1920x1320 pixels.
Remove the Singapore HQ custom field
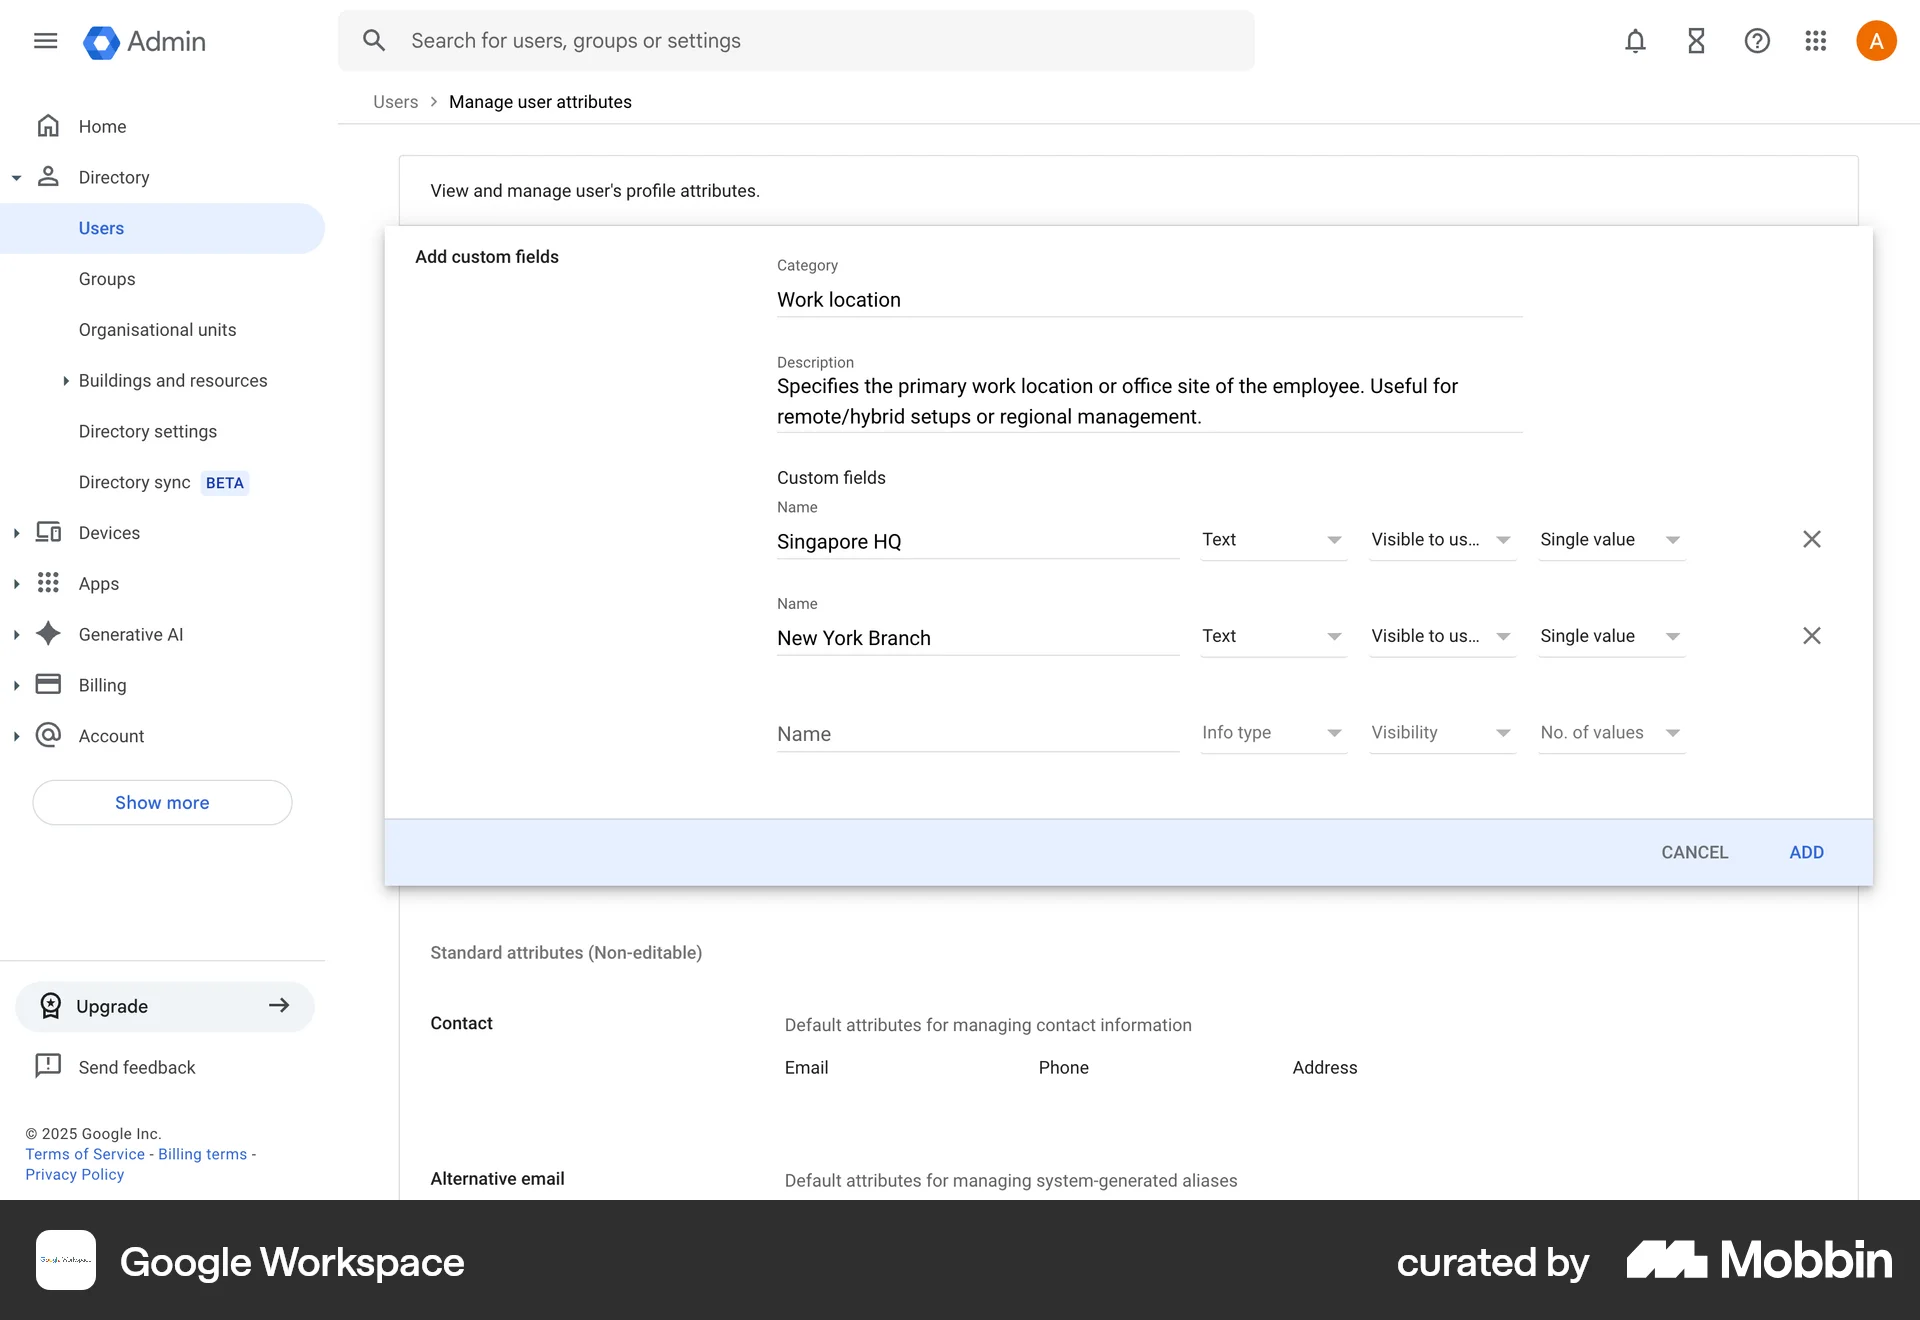click(x=1812, y=539)
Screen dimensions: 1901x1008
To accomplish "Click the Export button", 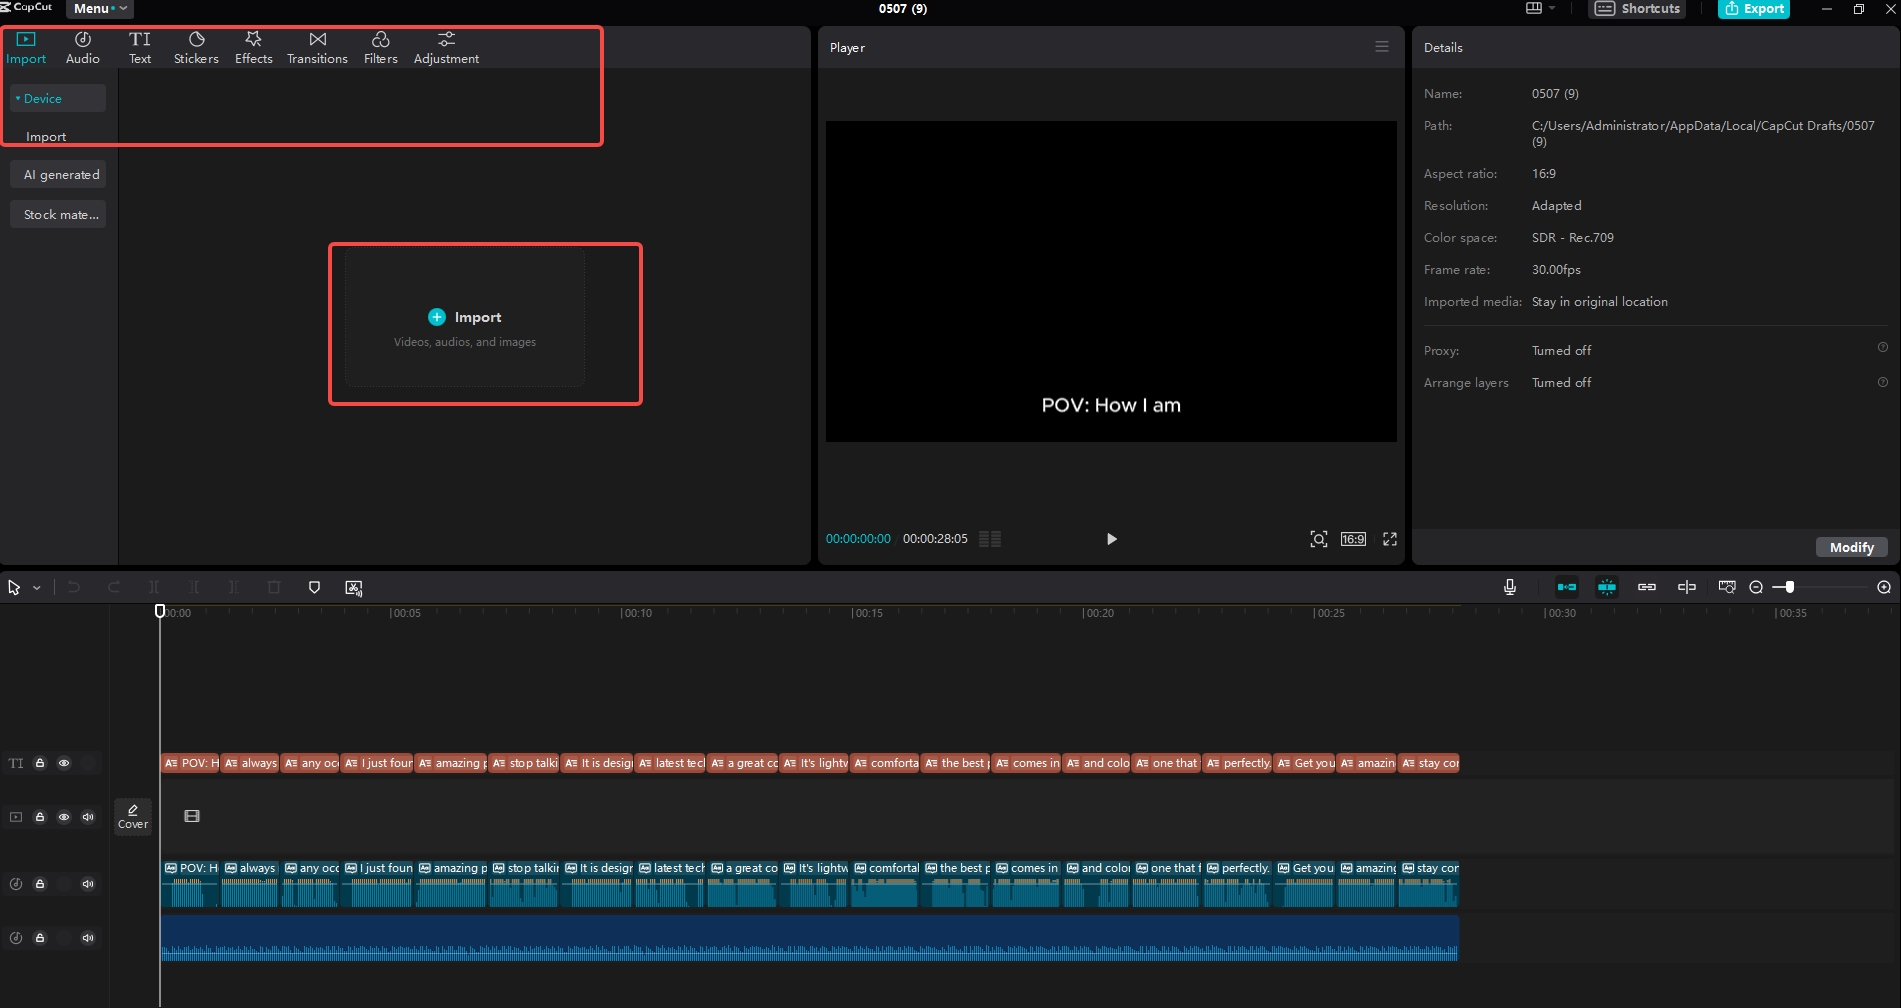I will click(1753, 9).
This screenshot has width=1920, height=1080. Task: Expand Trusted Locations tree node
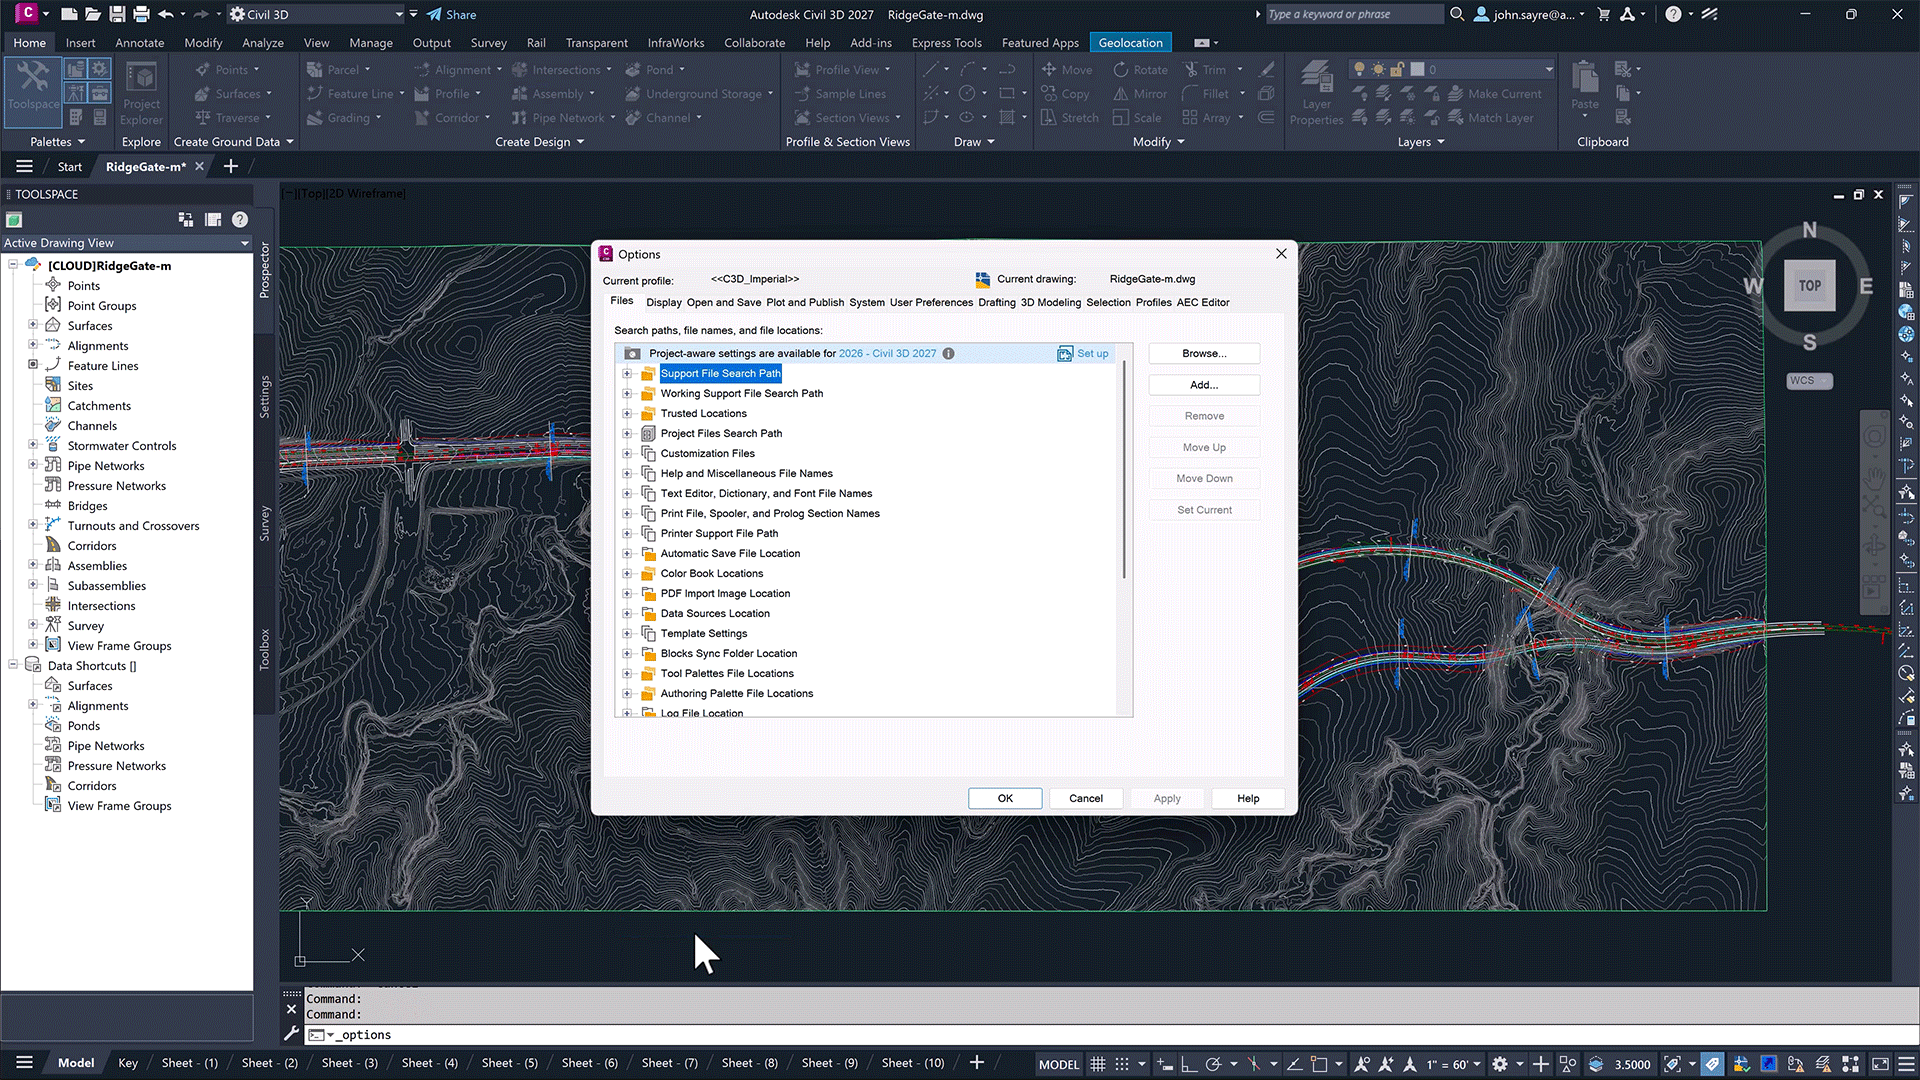click(x=627, y=414)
┄┄┄┄┄┄
## Short problem
Write out again the lines from the one containing "This screenshot has" through the last line, both ends included. Keep the requests as they are, multiply each coordinate in the answers by 2.6 and round to whole numbers with halves going up, and leave the pictures out.

## Response to this task
This screenshot has width=1920, height=1080. Task: Expand Trusted Locations tree node
click(x=1630, y=1076)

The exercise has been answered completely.